Strange...
October 19, 2007, 7:52 p.m.

Philip has been having a rough time at work lately. I think it's going to be fine- in fact, I'm sure that it's going to be fine. It might be already. It's been a little strange, though- I read some letters he got from work, and some letters he wrote in response. Every time I read something insulting about him, I felt hurt. It was like I was reading things people wrote about me. I kept feeling stressed out and tight in the chest. I had to remind myself more than once that I was reading about someone else. And I had to remind myself, too, that Philip has this under control. He doesn't appear as stressed as I was feeling. Of course, he internalizes things, and I might not know how much this is getting to him.

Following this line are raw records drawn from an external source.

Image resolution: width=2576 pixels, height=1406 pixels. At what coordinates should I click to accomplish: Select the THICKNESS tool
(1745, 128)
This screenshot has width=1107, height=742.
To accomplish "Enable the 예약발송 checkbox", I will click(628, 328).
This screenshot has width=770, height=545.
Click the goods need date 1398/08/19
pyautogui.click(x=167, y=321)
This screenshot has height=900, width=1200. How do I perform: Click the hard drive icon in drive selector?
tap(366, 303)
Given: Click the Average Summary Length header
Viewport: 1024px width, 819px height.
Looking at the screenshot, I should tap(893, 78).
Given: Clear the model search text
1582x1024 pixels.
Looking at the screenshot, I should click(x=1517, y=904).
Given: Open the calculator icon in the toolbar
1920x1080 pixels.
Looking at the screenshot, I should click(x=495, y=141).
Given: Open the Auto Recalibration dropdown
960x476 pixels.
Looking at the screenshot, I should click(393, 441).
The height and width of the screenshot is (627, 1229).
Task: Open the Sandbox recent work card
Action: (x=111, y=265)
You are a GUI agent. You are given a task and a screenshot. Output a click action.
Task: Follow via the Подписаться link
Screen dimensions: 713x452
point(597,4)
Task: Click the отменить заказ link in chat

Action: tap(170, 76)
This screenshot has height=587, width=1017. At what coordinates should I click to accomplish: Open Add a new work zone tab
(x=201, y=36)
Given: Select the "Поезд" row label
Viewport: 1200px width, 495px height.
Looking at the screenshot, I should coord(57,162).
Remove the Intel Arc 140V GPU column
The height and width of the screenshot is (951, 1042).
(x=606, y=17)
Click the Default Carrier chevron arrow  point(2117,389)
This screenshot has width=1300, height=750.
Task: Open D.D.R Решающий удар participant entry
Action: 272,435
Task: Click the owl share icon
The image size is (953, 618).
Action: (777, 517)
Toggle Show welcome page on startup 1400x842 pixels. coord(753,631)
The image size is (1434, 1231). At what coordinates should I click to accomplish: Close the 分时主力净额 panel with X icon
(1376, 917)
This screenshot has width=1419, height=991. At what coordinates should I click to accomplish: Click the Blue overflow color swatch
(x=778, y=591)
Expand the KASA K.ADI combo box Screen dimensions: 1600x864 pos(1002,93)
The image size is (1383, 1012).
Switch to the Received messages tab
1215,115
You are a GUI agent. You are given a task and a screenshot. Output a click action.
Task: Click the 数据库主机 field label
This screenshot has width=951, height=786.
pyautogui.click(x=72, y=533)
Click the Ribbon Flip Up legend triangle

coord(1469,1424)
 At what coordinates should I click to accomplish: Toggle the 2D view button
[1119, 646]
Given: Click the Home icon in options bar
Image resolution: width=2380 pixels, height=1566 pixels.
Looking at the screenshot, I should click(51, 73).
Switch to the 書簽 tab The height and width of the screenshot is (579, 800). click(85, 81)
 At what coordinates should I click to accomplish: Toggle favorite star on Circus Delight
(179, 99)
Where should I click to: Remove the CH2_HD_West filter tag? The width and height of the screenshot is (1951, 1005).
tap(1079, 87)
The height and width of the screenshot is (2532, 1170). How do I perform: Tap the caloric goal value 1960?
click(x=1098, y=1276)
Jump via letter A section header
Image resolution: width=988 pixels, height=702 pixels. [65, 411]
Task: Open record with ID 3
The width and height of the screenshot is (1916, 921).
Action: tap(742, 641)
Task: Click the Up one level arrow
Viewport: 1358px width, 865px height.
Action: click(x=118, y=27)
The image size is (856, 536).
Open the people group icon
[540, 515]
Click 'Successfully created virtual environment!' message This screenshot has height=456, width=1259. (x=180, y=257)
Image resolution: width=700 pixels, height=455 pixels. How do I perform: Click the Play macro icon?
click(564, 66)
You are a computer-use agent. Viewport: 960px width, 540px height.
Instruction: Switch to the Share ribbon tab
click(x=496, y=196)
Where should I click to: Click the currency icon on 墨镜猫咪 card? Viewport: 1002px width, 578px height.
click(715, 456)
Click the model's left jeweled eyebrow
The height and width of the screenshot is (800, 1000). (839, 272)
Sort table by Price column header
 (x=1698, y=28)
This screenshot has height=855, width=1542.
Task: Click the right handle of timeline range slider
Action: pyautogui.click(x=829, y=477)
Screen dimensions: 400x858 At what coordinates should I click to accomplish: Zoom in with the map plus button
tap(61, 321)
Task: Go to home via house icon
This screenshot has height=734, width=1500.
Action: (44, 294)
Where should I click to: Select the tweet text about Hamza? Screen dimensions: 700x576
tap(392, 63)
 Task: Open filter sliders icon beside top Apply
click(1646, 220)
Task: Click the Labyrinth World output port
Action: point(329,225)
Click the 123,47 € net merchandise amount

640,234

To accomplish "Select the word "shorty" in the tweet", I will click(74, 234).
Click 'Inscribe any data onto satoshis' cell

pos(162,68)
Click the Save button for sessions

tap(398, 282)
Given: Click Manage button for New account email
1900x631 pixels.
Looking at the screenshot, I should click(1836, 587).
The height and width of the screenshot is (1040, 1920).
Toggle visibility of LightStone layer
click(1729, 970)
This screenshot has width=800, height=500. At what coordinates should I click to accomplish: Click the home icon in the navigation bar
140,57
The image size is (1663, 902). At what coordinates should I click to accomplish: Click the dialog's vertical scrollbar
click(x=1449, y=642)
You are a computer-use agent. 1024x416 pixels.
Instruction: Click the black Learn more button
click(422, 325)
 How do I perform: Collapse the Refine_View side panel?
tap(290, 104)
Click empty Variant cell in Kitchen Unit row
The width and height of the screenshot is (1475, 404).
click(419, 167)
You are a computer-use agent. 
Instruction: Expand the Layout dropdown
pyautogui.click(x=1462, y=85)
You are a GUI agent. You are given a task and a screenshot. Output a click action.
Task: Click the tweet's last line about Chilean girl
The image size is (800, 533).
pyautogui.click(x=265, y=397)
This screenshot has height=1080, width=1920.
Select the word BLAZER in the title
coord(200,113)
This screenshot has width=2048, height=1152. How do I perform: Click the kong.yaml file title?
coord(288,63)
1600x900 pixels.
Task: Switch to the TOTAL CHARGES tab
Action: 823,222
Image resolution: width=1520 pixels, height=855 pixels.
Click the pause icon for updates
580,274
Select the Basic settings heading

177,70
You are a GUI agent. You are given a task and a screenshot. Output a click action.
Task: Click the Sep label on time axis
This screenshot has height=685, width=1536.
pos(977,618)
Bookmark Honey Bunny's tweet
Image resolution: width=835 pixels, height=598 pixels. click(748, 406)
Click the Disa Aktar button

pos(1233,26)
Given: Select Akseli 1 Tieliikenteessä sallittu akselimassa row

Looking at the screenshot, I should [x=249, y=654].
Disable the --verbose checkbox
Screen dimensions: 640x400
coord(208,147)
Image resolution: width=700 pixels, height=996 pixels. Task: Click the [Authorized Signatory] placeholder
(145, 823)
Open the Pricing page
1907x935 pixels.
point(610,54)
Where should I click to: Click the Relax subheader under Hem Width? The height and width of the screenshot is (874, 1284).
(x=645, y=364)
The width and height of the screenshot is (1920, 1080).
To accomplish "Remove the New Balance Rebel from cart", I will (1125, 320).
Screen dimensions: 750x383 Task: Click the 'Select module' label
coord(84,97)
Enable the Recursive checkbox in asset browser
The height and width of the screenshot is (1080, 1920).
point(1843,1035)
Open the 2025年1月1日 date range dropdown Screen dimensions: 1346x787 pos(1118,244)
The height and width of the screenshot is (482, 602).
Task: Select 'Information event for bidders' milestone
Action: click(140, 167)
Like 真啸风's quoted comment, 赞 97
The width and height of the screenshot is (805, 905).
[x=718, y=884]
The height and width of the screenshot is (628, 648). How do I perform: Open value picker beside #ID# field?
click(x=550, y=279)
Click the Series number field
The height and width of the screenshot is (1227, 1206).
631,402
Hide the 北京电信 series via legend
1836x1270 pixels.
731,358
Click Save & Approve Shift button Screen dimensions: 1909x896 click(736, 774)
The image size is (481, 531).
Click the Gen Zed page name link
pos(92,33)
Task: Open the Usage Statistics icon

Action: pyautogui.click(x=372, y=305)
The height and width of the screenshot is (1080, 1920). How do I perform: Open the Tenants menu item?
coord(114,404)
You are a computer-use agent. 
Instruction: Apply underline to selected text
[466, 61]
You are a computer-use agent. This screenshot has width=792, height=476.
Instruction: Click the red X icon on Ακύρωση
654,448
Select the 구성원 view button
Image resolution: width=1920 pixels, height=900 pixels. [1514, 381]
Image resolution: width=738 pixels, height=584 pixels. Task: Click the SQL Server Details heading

I don't know if that's weird. It felt weird. It felt like I was taking on another person's stress- stress that the other person might not even have been feeling. Is that just marriage? I wonder if Philip feels that way when I'm under stress. I didn't think so. I mean, I know that when a person is stressed, they bring their feelings into a household. I know that during finals last year I snapped and kept weird hours and shirked chores. Obviously, that affects him. But does he actually worry when I worry, or feel afraid that he's going to fail when it's my grade on the line? Because that's what it felt like. I felt like I was being yelled at when I read those letters. I wasn't just upset because he gave off bad vibes, I was upset because I felt like MY job was in danger.